The Creative Force of Paloma Modupe
Paloma Modupe is stretched out on the floor of a very small room inside the Krowswork gallery in Oakland. Her long dark hair scatters on the floor, her clothing loose. She is a wisp, thin and airy. The low ceiling makes the room feel even smaller. The space is filled with artwork, paintings and drawings scattered on the floor and leaning against the walls. The lighting is low and there is a soft blanket drawn across the doorway. It is almost like a womb.

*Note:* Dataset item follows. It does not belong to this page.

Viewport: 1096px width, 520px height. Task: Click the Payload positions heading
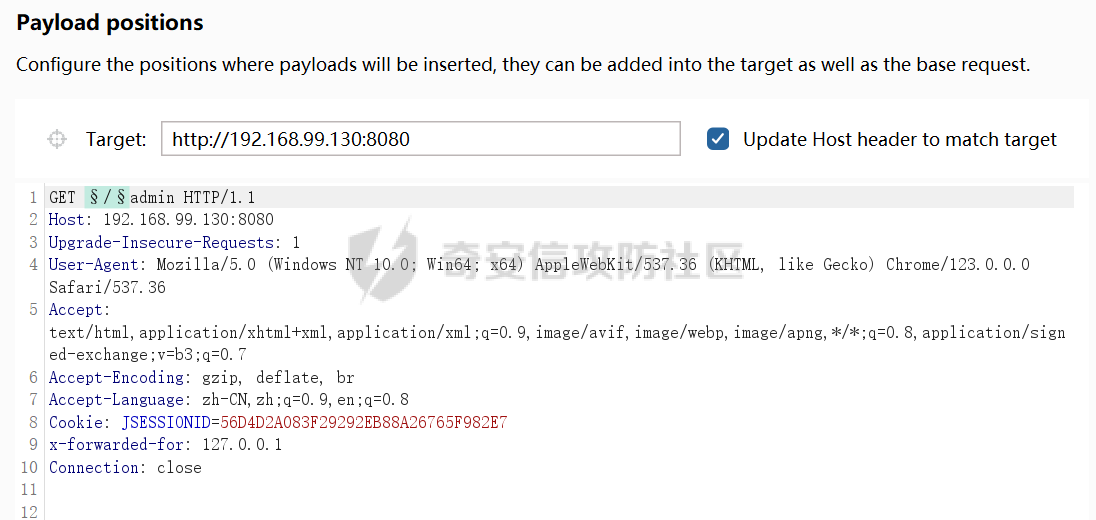(110, 22)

Self taught, Modupe spent her life in museums. She asked artists if she could sneak in and see their studios. She never studied art; she never thought anyone could tell her how to create. Art school seemed redundant. Art was a force bigger than herself. But now, she feels differently about it. Not having gone to school, she lacks some of the more classical vocabulary to talk about her work. Still, the impact she aims for is clear. “When people see my work, I don’t want them to know me,” she says. “I want them to feel something about themselves. For my art to affect someone the way it’s affected me, the maker.” It appears to do exactly that. When fellow artists visit to look at her work, they often tell her that they are driven to go home and create art themselves. Being that inspiration is the best compliment, she says.

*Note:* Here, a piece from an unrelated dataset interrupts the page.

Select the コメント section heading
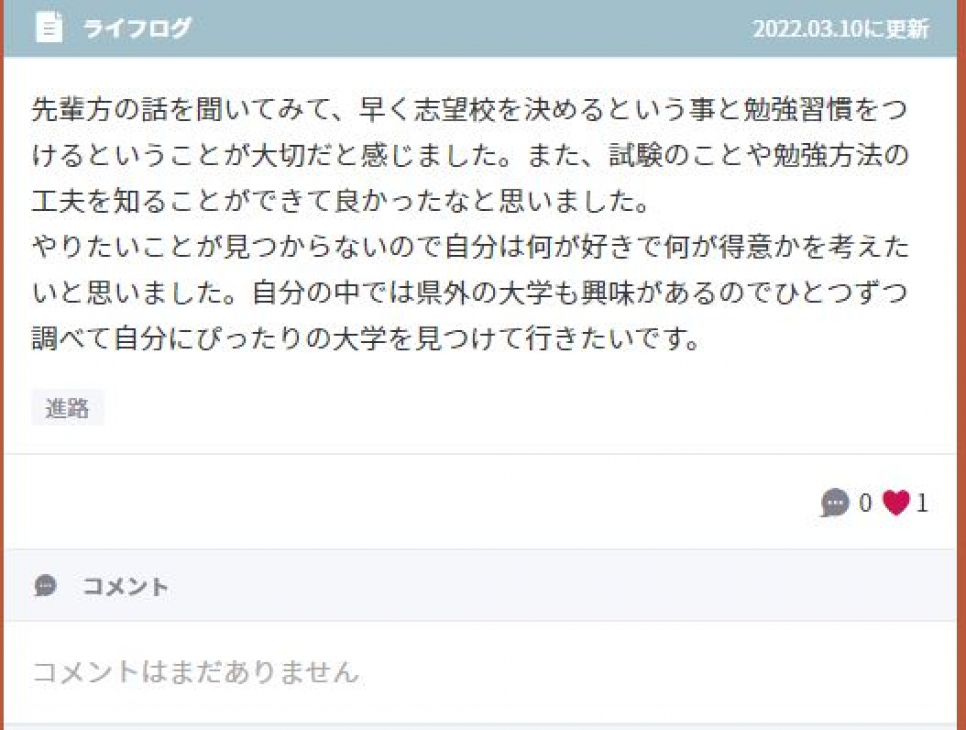This screenshot has width=966, height=730. click(x=125, y=586)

These days, art is therapy for Modupe. In the past six years, she lost her parents and grandparents, one after the other. “I’m transforming into the second phase of my life,” she says. “I’m 39 and I’ve had all this loss. A lot of my work represents that.” The stark colors and straight lines in her work make sense now. A face seems to appear in most of them. “Mother Earth,” she says. “Ever since I lost my mom, the only thing that would make it okay was the earth–it’s all we have. In a lot of tribes, you’re buried fetus-style so you can go back to the earth, back to your mother.” The art installation at Krowswork was her first show in years, and having work on display allowed her to open up and grieve in a way she never allowed herself to before. Grief made her question everything: who she was, why she was here, what her dreams were. But, she says, we would be lost in the world if we didn’t have grief to make us ask such questions. Out of that process, she began to create everything from sketches to full-scale wall hangings. The collection is naked, sparse; it has rawness to it.
When people see my work, I don’t want them to know me. I want them to feel something about themselves. Art is so personal. I would love for my art to affect someone the way it’s affected me, the maker.
I’m always drawing landscapes and faces. It’s about Mother Earth. The earth is my mother. Ever since I lost my mom, the only thing that would make it okay was the earth.
We’re all so alone. I feel very alone. I’m finally letting myself grieve, the way I never allowed myself to. But I also believe that being alone is what makes us.
I never studied art because I never thought anyone could tell me how to create – it’s a force
in me, it’s bigger than me.
Moving forward, Modupe wants to branch into film. “I always say, in my fifties I’m gonna do film.”She smiles. “But maybe I’ll do it in my forties.” She tells young artists to remember they have two responsibilities. “One, to create your own language. Nothing’s new, especially now. You have to create a way of saying things so that everyone knows it is your language. Two, what do you have to say? You must have something to say.”
“And if you don’t have anything to say,” she says, “Listen.”
This interview was conducted in June 2015 during the Krowswork installation in Oakland, Calif.